*Task requirements*
Please copy out every one of the records below line for line, changing nothing.

======== Data for this exercise

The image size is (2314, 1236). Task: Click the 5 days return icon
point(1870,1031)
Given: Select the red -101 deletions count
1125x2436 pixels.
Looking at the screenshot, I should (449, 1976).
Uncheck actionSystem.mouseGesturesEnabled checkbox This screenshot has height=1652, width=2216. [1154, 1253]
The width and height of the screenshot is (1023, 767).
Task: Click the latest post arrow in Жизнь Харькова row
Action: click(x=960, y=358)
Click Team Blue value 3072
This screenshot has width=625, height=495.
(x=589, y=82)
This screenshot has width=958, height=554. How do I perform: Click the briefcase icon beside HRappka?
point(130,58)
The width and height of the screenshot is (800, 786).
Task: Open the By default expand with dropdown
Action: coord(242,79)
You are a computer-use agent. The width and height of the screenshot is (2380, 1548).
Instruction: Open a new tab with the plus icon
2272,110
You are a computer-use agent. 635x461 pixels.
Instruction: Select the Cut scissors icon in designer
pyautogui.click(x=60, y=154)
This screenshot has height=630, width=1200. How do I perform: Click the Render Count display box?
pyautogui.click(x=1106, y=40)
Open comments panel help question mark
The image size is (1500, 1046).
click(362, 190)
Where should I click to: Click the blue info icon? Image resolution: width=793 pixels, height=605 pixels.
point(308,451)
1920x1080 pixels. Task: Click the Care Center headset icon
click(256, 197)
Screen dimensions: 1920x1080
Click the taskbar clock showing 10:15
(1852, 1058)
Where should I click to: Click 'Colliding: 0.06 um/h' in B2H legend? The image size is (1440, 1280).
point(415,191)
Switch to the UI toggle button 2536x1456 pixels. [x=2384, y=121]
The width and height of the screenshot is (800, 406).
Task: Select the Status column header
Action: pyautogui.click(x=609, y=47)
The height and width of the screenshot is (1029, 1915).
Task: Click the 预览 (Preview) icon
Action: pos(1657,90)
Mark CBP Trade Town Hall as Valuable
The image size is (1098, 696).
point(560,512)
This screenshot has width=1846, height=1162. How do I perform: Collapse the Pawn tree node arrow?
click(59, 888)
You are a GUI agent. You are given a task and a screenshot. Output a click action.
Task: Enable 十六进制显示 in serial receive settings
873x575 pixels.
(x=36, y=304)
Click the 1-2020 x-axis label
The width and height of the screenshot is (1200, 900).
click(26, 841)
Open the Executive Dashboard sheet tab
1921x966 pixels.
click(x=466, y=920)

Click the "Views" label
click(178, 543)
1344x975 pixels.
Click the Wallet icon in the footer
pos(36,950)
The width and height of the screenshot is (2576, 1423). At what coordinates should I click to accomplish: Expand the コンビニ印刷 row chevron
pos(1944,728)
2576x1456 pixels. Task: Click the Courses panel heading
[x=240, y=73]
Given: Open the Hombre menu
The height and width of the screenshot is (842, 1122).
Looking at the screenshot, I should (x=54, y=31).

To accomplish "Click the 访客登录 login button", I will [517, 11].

================

*Final result*
The image size is (2314, 1236). Task: Click the 5 days return icon
point(1870,1031)
Given: Select the red -101 deletions count
1125x2436 pixels.
Looking at the screenshot, I should (449, 1976).
Uncheck actionSystem.mouseGesturesEnabled checkbox This screenshot has height=1652, width=2216. [1154, 1253]
The width and height of the screenshot is (1023, 767).
Task: Click the latest post arrow in Жизнь Харькова row
Action: click(x=960, y=358)
Click Team Blue value 3072
This screenshot has width=625, height=495.
(x=589, y=82)
This screenshot has width=958, height=554. How do I perform: Click the briefcase icon beside HRappka?
point(130,58)
The width and height of the screenshot is (800, 786).
Task: Open the By default expand with dropdown
Action: coord(242,79)
You are a computer-use agent. The width and height of the screenshot is (2380, 1548).
Instruction: Open a new tab with the plus icon
2272,110
You are a computer-use agent. 635x461 pixels.
Instruction: Select the Cut scissors icon in designer
pyautogui.click(x=60, y=154)
This screenshot has height=630, width=1200. How do I perform: Click the Render Count display box?
pyautogui.click(x=1106, y=40)
Open comments panel help question mark
The image size is (1500, 1046).
click(362, 190)
Where should I click to: Click the blue info icon? Image resolution: width=793 pixels, height=605 pixels.
point(308,451)
1920x1080 pixels. Task: Click the Care Center headset icon
click(256, 197)
Screen dimensions: 1920x1080
Click the taskbar clock showing 10:15
(1852, 1058)
Where should I click to: Click 'Colliding: 0.06 um/h' in B2H legend? The image size is (1440, 1280).
point(415,191)
Switch to the UI toggle button 2536x1456 pixels. [x=2384, y=121]
The width and height of the screenshot is (800, 406).
Task: Select the Status column header
Action: pyautogui.click(x=609, y=47)
The height and width of the screenshot is (1029, 1915).
Task: Click the 预览 (Preview) icon
Action: pos(1657,90)
Mark CBP Trade Town Hall as Valuable
The image size is (1098, 696).
point(560,512)
This screenshot has width=1846, height=1162. How do I perform: Collapse the Pawn tree node arrow?
click(59, 888)
You are a GUI agent. You are given a task and a screenshot. Output a click action.
Task: Enable 十六进制显示 in serial receive settings
873x575 pixels.
(x=36, y=304)
Click the 1-2020 x-axis label
The width and height of the screenshot is (1200, 900).
click(26, 841)
Open the Executive Dashboard sheet tab
1921x966 pixels.
click(x=466, y=920)

Click the "Views" label
click(178, 543)
1344x975 pixels.
Click the Wallet icon in the footer
pos(36,950)
The width and height of the screenshot is (2576, 1423). At what coordinates should I click to accomplish: Expand the コンビニ印刷 row chevron
pos(1944,728)
2576x1456 pixels. Task: Click the Courses panel heading
[x=240, y=73]
Given: Open the Hombre menu
The height and width of the screenshot is (842, 1122).
Looking at the screenshot, I should (x=54, y=31).

To accomplish "Click the 访客登录 login button", I will [517, 11].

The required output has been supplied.